Video Duration 04 minutes 58 seconds 04:58

Kyiv under attack: Russia renews strikes

Russian President Vladimir Putin has arrived in Minsk for talks with his Belarusian counterpart, Alexander Lukashenko, who allowed Moscow to use his country as a staging ground for its offensive in Ukraine.

Footage broadcast by Russian state television showed Putin disembarking from a plane on Monday at a snow-blanketed airport in Minsk and being greeted warmly by his close ally Lukashenko.

Putin’s trip is his first to Minsk since 2019 – before the COVID-19 pandemic and a wave of anti-government protests in Belarus in 2020, which Lukashenko crushed with strong support from the Kremlin.

“During [these talks], questions will be worked out for further aggression against Ukraine and the broader involvement of the Belarusian armed forces in the operation against Ukraine, in particular in our opinion, also on the ground,” Ukrainian joint forces commander Serhiy Nayev said before Putin’s arrival.

Lukashenko has said repeatedly he has no intention of sending soldiers into Ukraine.

The Kremlin dismissed the suggestion that Putin wants to push Belarus into a more active role in the conflict.

The RIA Novosti news agency quoted Kremlin spokesman Dmitry Peskov as saying such reports were “groundless” and “stupid”.

Because of the tense situation, however, Putin said he would take the opportunity to discuss military issues with Lukashenko.

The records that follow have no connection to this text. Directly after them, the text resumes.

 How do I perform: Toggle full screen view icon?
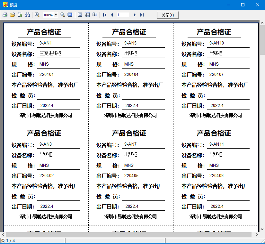point(70,15)
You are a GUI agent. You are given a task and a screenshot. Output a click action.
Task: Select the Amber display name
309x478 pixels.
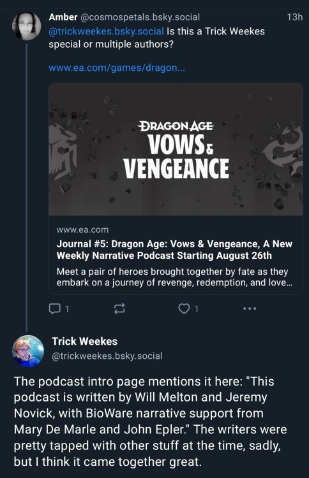pyautogui.click(x=63, y=17)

Russian Defence Minister Sergei Shoigu and his Belarusian counterpart, Viktor Khrenin, are expected to attend the presidential meeting, according to Minsk.

Russian soldiers who moved to Belarus in October will conduct battalion tactical exercises, the Russian Interfax news agency reported, citing the Russian Ministry of Defence. It was not immediately clear when they would start.

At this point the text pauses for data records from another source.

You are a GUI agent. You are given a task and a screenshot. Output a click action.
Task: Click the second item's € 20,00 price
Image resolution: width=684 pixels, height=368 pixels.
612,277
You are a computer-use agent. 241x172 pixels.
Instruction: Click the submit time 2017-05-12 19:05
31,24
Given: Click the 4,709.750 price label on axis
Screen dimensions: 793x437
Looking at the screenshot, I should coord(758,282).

Ahead of Putin’s arrival, Russian Foreign Minister Sergey Lavrov also flew to Belarus on Monday for talks.

Lavrov spoke with his counterpart, Sergei Aleinik, who took up the post of foreign minister just a few days ago, about the Kremlin’s war against Ukraine, according to the Ministry of Foreign Affairs in Moscow.

They also discussed how Russia and Belarus could defend themselves against political pressure from sanctions imposed by the West, its statement said.

The Belarusian Ministry of Foreign Affairs said Lavrov and Aleinik discussed sanctions, but it did not reference Ukraine.

The 10-month conflict in Ukraine is the biggest in Europe since World War II. It has killed tens of thousands of people, drove millions from their homes and reduced cities to ruins.

Ukrainian President Volodymyr Zelenskyy said the country’s armed forces were holding firm in the town of Bakhmut, scene of the fiercest fighting for many weeks as Russia tries to advance in eastern Ukraine’s Donetsk region.

“The battlefield in Bakhmut is critical,” he said. “We control the town even though the occupiers are doing everything so that no undamaged wall will remain standing.”

Zelenskyy on Monday called on Northern European leaders meeting in Latvia to supply his country with a wide range of weapons systems.

Putin casts what he calls Russia’s “special military operation” in Ukraine as the moment when Moscow finally stood up to the US-led West, which he says is seeking to capitalise on the 1991 fall of the Soviet Union to destroy Russia.

Kyiv and the West say that assertion is absurd and Putin has no justification for what they see as an imperial-style war of aggression that has put Russia in control of about a fifth of Ukraine.

Moscow said on Monday that Russian and Chinese forces would hold naval drills from Wednesday to December 27, which would include missile and artillery fire in the East China Sea.

While the drills have been held annually since 2012, Moscow has sought to strengthen its political, security and economic links with Beijing in recent months and sees Chinese President Xi Jinping as a key ally in an anti-West alliance.